# Requirement
Starting at the line that contains "This screenshot has height=593, width=355.", return every line through the end of the data exactly, without pictures.

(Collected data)
+===+

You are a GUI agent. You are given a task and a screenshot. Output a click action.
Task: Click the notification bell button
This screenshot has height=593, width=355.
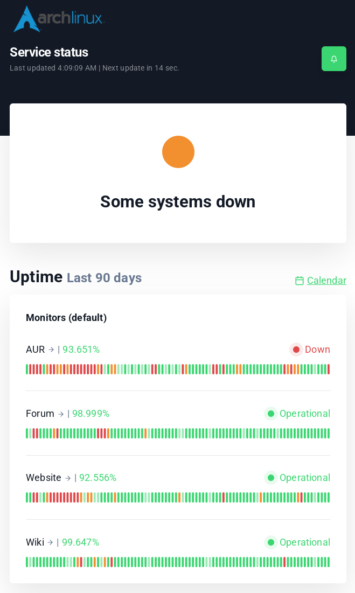[334, 59]
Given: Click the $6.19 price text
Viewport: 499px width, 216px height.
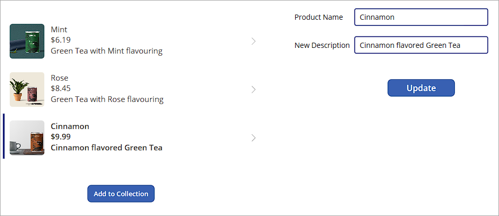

+===+

# Response
This screenshot has height=593, width=355.
[334, 59]
Given: Click the $6.19 price text
Viewport: 499px width, 216px height.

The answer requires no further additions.